This application is mine, not Peter’s, but it appears to me to be necessitated by what he set out from the text.

Paul confronted Peter, not because Peter was going around teaching self-salvation by moral endeavor, and not because he had become a semi-Pelagian, but because he had withdrawn table fellowship from the converted Gentiles. This was, in effect, a functional denial of justification by faith alone, even though Peter would not have denied that doctrine verbally. Therefore to refuse to share table fellowship with those whom God has already accepted is a functional rejection of what the Spirit is doing in the world, and is why practitioners of closed communion (even for the sake of protecting the doctrine of sola fide, actually especially for the sake of defending sola fide) have fallen into a variation of the error Peter fell into.

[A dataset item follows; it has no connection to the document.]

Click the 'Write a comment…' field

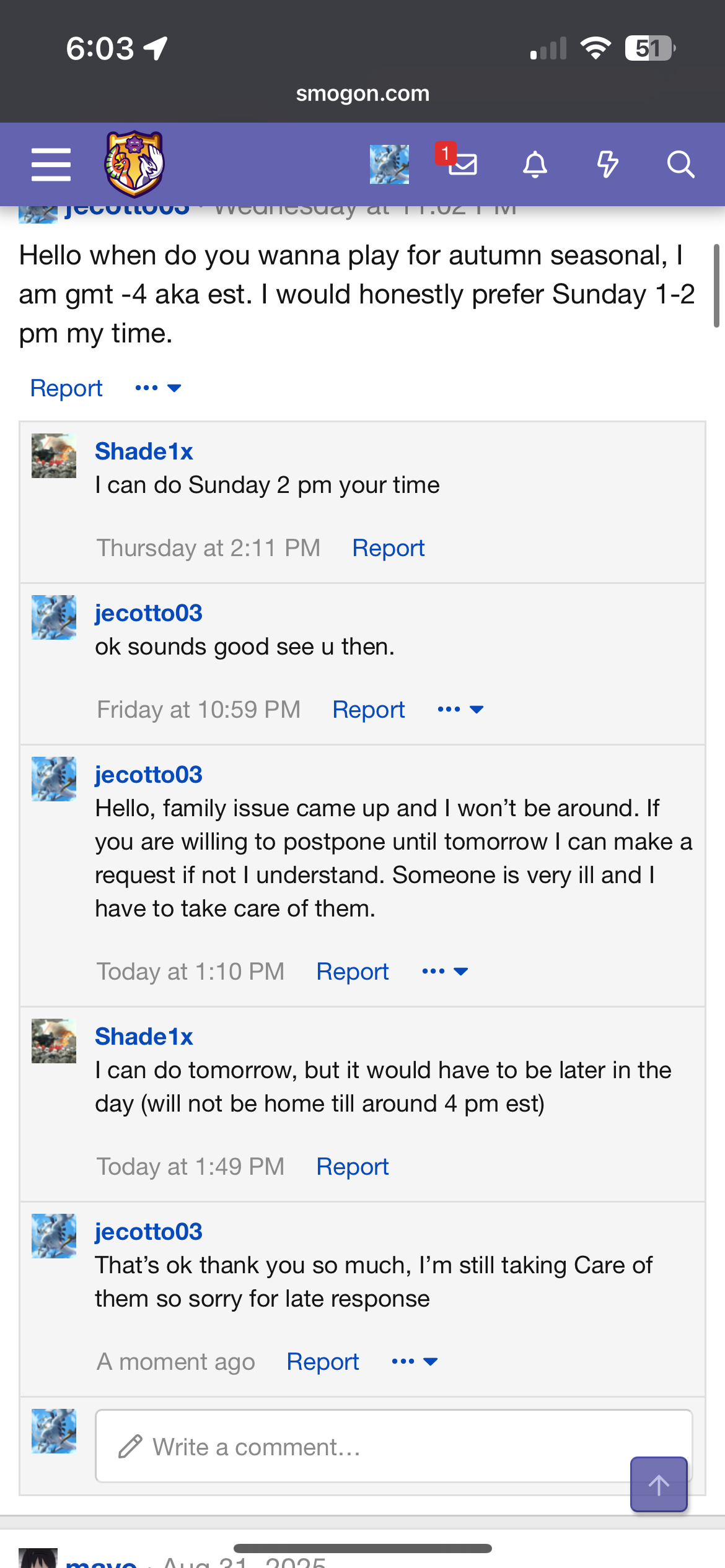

“For as many of you as have been baptized into Christ have put on Christ. There is neither Jew nor Greek, there is neither bond nor free, there is neither male nor female: for ye are all one in Christ Jesus. And if ye be Christ’s, then are ye Abraham’s seed, and heirs according to the promise” (Gal. 3:27-29).

 

The problem is that those who see that justification by faith alone is the great ecumenical doctrine (e.g. N.T. Wright) sometimes fail to see the other players in this drama. Not only do we have the Gentiles, whom the Judaizers are trying to exclude, but we also have the Judaizers themselves, and people badgered by the Judaizers, men like the apostle Peter. We can say that in Christ we do not have Jew or Greek. But can we say that in Christ we no longer have Judaizer and non-Judaizer? No, because just a few verses earlier in this book Paul has tagged them as false brothers (Gal. 2:4). And Peter, who was a true brother, is nevertheless slammed by Paul in public for his compromise with those false brothers.

Because they fail to see these other players, men like Wright neglect to ask, when they are advancing the great ecumenical doctrine of justification, whether the Roman Catholic College of Cardinals is more like a group of recently converted first century Gentiles, or more like the Judaizers. Well, for my money, they are a lot more like the Judaizers. And there is the heart of a very practical problem.

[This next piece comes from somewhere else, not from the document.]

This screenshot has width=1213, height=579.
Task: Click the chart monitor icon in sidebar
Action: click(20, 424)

So rightly understood, a healthy understanding of this stretch of Galatians gives us a basis for ecumenical polemics. Would Paul have refused to eat with Peter? No, of course not. But he wouldn’t have gone off to eat with him, if that meant Paul had to exclude the Gentiles as well. And even though he would not exclude Peter from table fellowship, if Peter came to him, this fellowship did not prevent him from telling Peter, in front of everybody, exactly what he thought about what was going on. And it would have prevented him from cooperating with Peter’s attempted withdrawal from the Gentiles.

So closed communion conservatives miss the point that closed communion cannot defend the openness of salvation. But open communion ecumenists miss the point that to give any leeway to those who exclude is just a more complicated way of abandoning the openness of communion.

So let me finish with a test question. We have communion every week at Christ Church. Suppose one Lord’s Day a Roman Catholic priest comes through Moscow on vacation. He seeks me out before the service, says he has heard stuff about us and came through to “check it out.” He also wonders if we would have any problem if he took communion with us. So there it is. What would I tell him? In light of the principles mentioned above, discuss among yourselves.